Copy the listing verbatim, excluding any images found in it.

MATERIAL PROVIDED ▸

=======

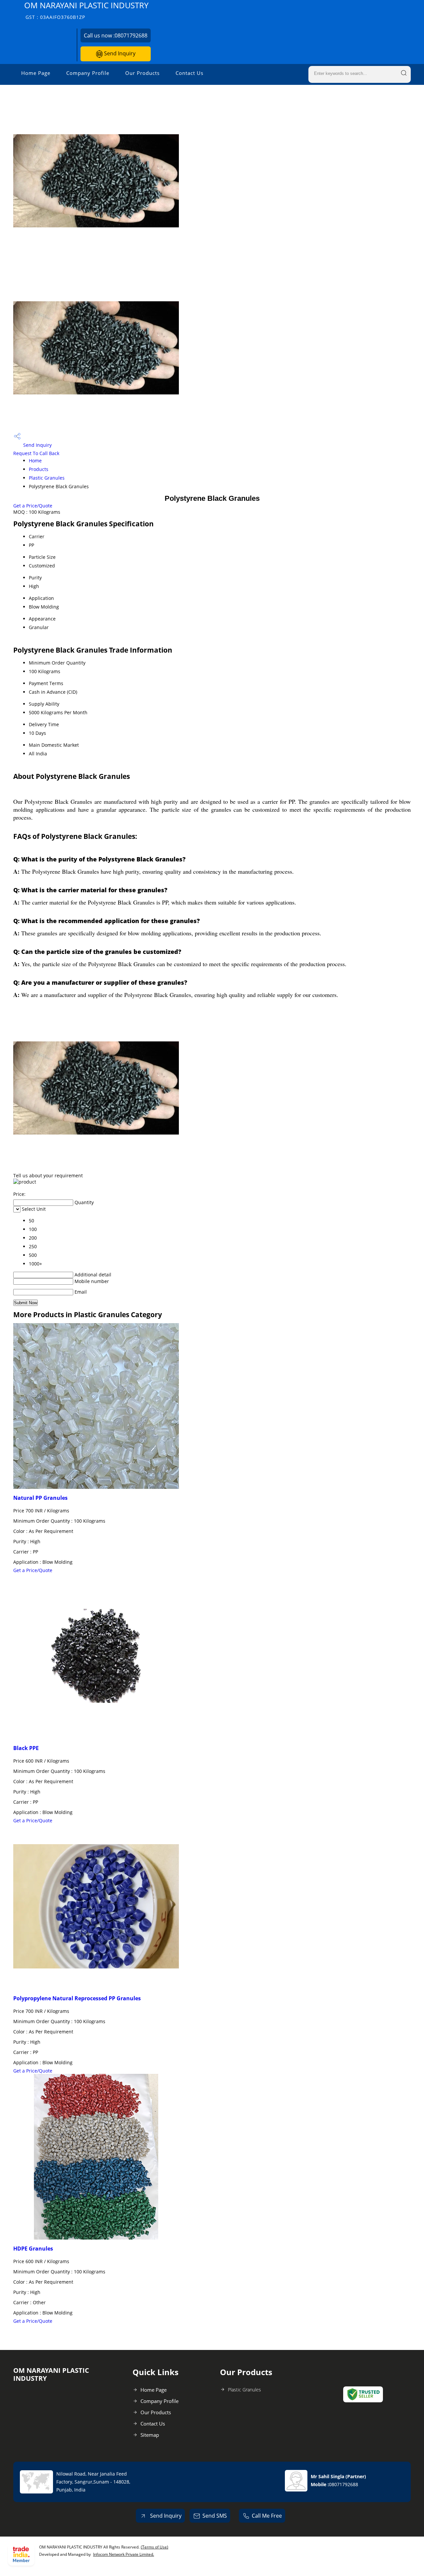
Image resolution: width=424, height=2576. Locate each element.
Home (35, 460)
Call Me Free (267, 2515)
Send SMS (214, 2515)
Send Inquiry (119, 53)
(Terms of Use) (154, 2547)
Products (38, 469)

=======

SOLUTION ▸
Image resolution: width=424, height=2576. Locate each element.
Home (35, 460)
Call Me Free (267, 2515)
Send SMS (214, 2515)
Send Inquiry (119, 53)
(Terms of Use) (154, 2547)
Products (38, 469)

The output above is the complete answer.